Spencer Case, 'on the ground' in Afghanistan, e-mails:
Your recent post discussing the God of the philosophers and the God of Abraham and Isaac caught my interest. Having grown up in a religious home, I have always been of the opinion that arguments for theism argue for something different than what believers take themselves to believe in. After all, how many religious people take themselves to be praying to an unmoved mover or a-being-greater-than-which-cannot-be-conceived? For this reason, I have not felt that my atheism could be threatened by any of the arguments for theism, even if they turn out to be successful because they argue not for God but for God*.
No doubt it could be true that you could make an identification between the God of the philosophers and the God of the believers if you have established the existence of both. My point is none of the arguments for the existence of God even try to argue for the God of the believers.
I look forward to hearing your thoughts.
Well, Spencer, it looks as if my earlier post, despite its pellucidity and penetration, made no impression on you.
Let's use 'God-P' to mean 'God of the philosophers' and 'God-R' to mean 'God of the religionists.' Now my claim is that the two phrases, though the differ in sense, have the same referent, if they have a referent. Thus I do not assume that they in fact have a common referent; my claim is that, if they have a referent, then they have a common referent. You are undoubtedly familiar with Frege's distinction between Sinn and Bedeutung. To use his old example, 'morning star' and 'evening star' have the same referent despite their difference in sense and in mode of presentation (Darstellungsweise). One and the same celestial body -- the planet Venus -- is presented in two different ways. Now in this case we know that the terms 'morning star' and 'evening star' have a common referent whereas in the God case we do not know this. So my claim is merely that 'God-P' and 'God-R' refer to one and the same entity if they refer to anything.
It may help to distinguish between REFERENCE and REFERENT. 'Meinong's favorite impossible object' and 'the round square' both lack a referent; but they have the same REFERENCE despite their manifest difference in sense.
Therefore, I reject your assertion that one needs to establish the existence of a common referent of 'God-P' and 'God-R' as a condition of establishing that they refer to the same thing if they refer at all.
Your main argument seems to be as follows:
1. The philosophical arguments for God are arguments for the existence of God-P, not of God-R.
2. Religious people qua religious people do not believe in or affirm the existence of God-P, but of God-R. (E.g. religious people who think about God or address God in prayer are not relating to an unmoved mover.)

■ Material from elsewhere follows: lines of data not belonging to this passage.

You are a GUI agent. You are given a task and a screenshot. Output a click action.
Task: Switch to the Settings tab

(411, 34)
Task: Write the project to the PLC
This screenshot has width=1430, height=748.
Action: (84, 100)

3. Atheism is the denial of the existence of God-R. Therefore:
4. The philosophical God arguments, even if sound, have no tendency to show that atheism is false.

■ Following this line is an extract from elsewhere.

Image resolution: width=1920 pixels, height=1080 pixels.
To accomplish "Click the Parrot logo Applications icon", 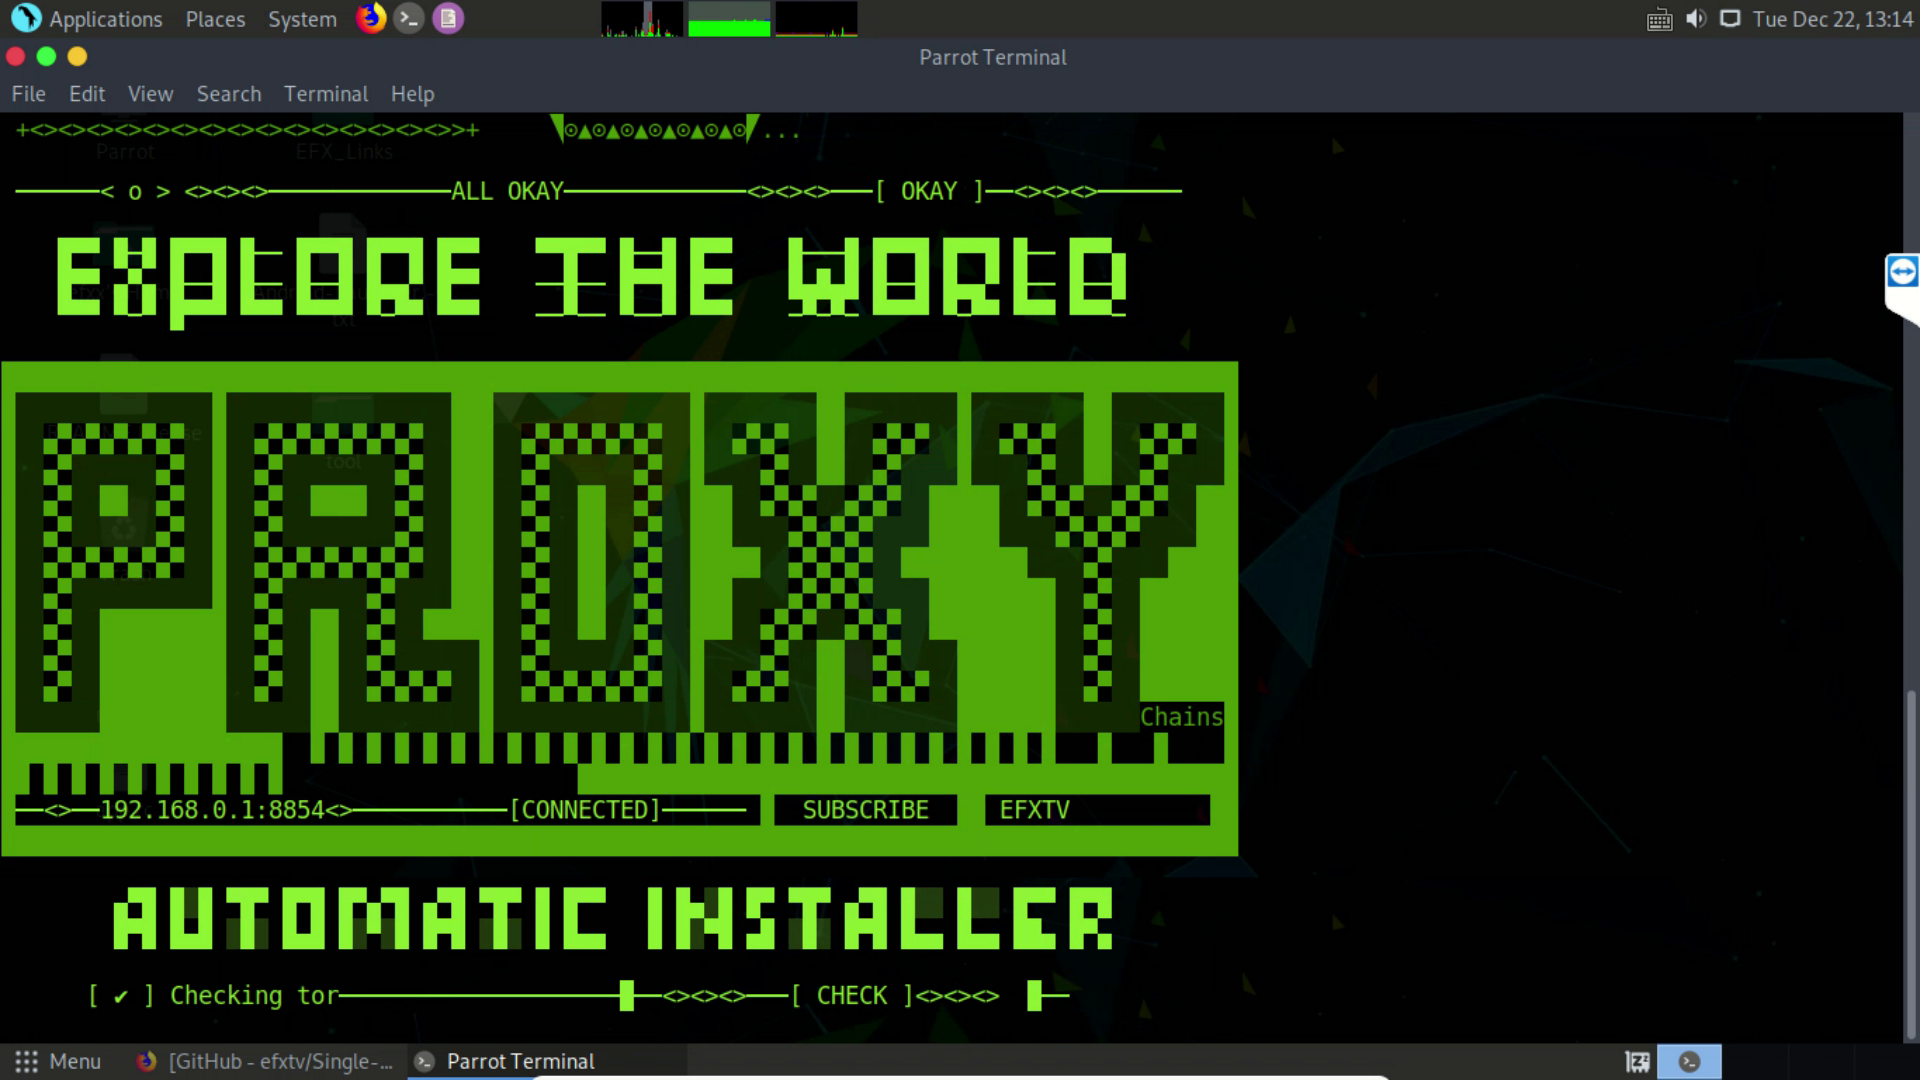I will 26,18.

A very interesting argument! I reject the argument by rejecting the assumption on which it is based, namely, that God-P is not identical to God-R. To the contrary, I claim that they are the same God, albeit approached in different ways. The philosopher qua philosopher approaches God via discursive reason unassisted by scriptural or other revelation, whereas the religionist approaches God via faith and revelation. Now it may be (it is epistemically possible that) there is no God; but that does not alter the fact that the REFERENCE of the God-talk of philosophers and that of religionists is the same.
Think about it: when Aquinas was working out his Five Ways, was he trying to establish the existence of a mere concept or abstract idea? How could a mere concept create heaven and earth? Was he trying to prove the existence of something numerically different from the God of the Bible? Of course not. Aquinas was a philosopher, a religionist, and a mystic. It was the same God he was aiming at (and from his point of view, contacting) in his philosophical reasoning, his prayerful devotions, and his mystical experiences.
People get confused by the phrases 'God of the philosophers' and 'God of Abraham, Isaac, and Jacob.' They think that because the phrases are different, and their senses also, that the phrases cannot have the same reference. But the reference is the same even if there in is no God. For the concept of God we are operating with is the concept of a being that satisfies both narrowly philosophical and narrowly religious exigencies. And this is so whether or not the concept is instantiated. The philosopher qua philosopher wants an explanation of the existence and intelligibility of contingent beings and finds his explanation in God, who is the real-ground of existence and intelligibility. The religionist qua religionist has a soteriological interest: he seeks a solution to our awful predicament in this life, and finds his solution is a relationship with a personal Being. Now what needs to be understood is that that real-ground and this personal Being are the same.
Or do you think that God can't walk down the street and chew gum at the same time?